Vor zehn Jahren wurden in den USA Fälle bekannt, bei denen einige Fonds Lebensversicherungen aufkauften; die Versicherungsnehmer erhielten die Versicherungssumme mit einem saftigen Abschlag bereits zu Lebzeiten. Die Fonds übernahmen für die Versicherten die weitere Prämienzahlung und wurden im Todesfall prompt ausbezahlt; man nennt das Death Bet. Die Anleger profitieren in diesem Falle also direkt vom Tod der Versicherten, während deren Erben das Nachsehen haben. Je eher der Tod eintritt, umso besser für den Fonds; es werden Prämienzahlungen gespart. Man wagt gar nicht, über mörderische Anreize nachzudenken; aber die Kriminalliteratur ist ja voll davon.

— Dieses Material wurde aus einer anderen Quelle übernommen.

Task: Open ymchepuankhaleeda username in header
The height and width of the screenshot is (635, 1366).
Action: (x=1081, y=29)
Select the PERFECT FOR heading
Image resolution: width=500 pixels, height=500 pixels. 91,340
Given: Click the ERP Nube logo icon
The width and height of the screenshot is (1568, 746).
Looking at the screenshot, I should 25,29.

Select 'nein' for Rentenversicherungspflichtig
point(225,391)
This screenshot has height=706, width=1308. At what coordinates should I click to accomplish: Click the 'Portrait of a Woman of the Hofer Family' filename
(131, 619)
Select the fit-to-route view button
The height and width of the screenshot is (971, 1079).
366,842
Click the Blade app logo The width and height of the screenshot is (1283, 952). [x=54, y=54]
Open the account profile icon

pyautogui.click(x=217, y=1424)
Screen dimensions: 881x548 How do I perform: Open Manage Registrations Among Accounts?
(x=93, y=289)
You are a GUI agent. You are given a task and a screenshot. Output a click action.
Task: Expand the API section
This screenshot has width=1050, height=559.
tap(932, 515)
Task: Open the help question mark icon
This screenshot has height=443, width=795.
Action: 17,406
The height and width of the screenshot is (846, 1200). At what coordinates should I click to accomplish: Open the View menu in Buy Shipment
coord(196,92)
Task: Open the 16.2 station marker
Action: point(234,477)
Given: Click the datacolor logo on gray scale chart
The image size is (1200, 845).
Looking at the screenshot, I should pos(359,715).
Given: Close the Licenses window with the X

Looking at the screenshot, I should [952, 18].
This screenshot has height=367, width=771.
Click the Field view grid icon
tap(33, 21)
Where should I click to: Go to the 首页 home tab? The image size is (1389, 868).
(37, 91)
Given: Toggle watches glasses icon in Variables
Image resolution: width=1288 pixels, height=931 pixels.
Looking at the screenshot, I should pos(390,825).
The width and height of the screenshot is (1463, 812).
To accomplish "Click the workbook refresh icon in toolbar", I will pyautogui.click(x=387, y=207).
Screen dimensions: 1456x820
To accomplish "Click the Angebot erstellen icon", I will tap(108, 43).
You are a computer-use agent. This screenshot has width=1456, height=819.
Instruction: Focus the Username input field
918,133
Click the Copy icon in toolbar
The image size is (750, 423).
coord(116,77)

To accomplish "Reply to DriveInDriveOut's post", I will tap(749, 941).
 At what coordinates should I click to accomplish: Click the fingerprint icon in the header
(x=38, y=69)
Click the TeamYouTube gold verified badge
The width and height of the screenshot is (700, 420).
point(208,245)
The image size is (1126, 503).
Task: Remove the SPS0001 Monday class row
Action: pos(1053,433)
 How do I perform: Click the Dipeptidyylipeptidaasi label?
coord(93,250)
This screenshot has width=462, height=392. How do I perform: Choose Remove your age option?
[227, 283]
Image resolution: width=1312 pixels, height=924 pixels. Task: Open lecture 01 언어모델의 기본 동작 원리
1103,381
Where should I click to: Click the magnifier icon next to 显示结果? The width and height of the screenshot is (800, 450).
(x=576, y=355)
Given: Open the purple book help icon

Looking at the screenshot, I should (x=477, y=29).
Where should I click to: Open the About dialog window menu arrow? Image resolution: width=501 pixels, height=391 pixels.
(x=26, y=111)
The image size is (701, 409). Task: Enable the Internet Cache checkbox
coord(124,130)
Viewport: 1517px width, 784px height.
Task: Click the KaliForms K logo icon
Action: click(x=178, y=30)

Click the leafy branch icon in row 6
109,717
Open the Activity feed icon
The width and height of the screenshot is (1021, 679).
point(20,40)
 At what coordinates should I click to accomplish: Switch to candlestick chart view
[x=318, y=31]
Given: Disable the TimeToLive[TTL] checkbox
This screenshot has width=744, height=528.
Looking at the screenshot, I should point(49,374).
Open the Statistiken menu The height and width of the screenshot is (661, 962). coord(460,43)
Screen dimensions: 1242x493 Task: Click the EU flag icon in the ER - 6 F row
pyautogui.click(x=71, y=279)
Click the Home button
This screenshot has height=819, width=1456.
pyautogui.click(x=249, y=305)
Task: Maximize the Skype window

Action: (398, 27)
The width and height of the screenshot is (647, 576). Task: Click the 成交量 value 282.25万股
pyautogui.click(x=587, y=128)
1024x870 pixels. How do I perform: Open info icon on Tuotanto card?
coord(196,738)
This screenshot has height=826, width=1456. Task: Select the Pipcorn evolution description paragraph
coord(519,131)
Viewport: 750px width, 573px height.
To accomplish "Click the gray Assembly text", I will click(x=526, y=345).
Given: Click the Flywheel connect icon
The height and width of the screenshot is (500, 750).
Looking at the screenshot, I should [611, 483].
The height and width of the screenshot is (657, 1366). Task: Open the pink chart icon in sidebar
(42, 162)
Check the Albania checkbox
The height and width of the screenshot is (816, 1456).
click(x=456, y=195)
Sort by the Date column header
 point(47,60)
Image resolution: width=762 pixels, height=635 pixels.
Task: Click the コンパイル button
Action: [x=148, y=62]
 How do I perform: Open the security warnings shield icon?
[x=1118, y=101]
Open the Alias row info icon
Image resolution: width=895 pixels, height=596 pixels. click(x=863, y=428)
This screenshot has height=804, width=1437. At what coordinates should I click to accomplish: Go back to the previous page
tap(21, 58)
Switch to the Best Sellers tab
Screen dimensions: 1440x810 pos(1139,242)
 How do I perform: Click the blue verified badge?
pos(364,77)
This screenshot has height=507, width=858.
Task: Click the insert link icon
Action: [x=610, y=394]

Auch die Deutsche Bank entwickelte ein solchen Todeswetten vergleichbares Geschäftsmodell mit Lebensversicherungen von US-Bürgern. Als das 2012 bekannt wurde, rügte der deutsche Bankenverband zwar das Bankhaus, aber rechtlich konnte das Geschäft nicht beanstandet werden.
Man sieht es im Übrigen einem Kontostand nie an, ob seine Erhöhung moralischen Grundsätzen folgt, ob er mit Blut erkauft ist oder ob er Hungertote zur Folge hatte. Geld stinkt bekanntlich nicht.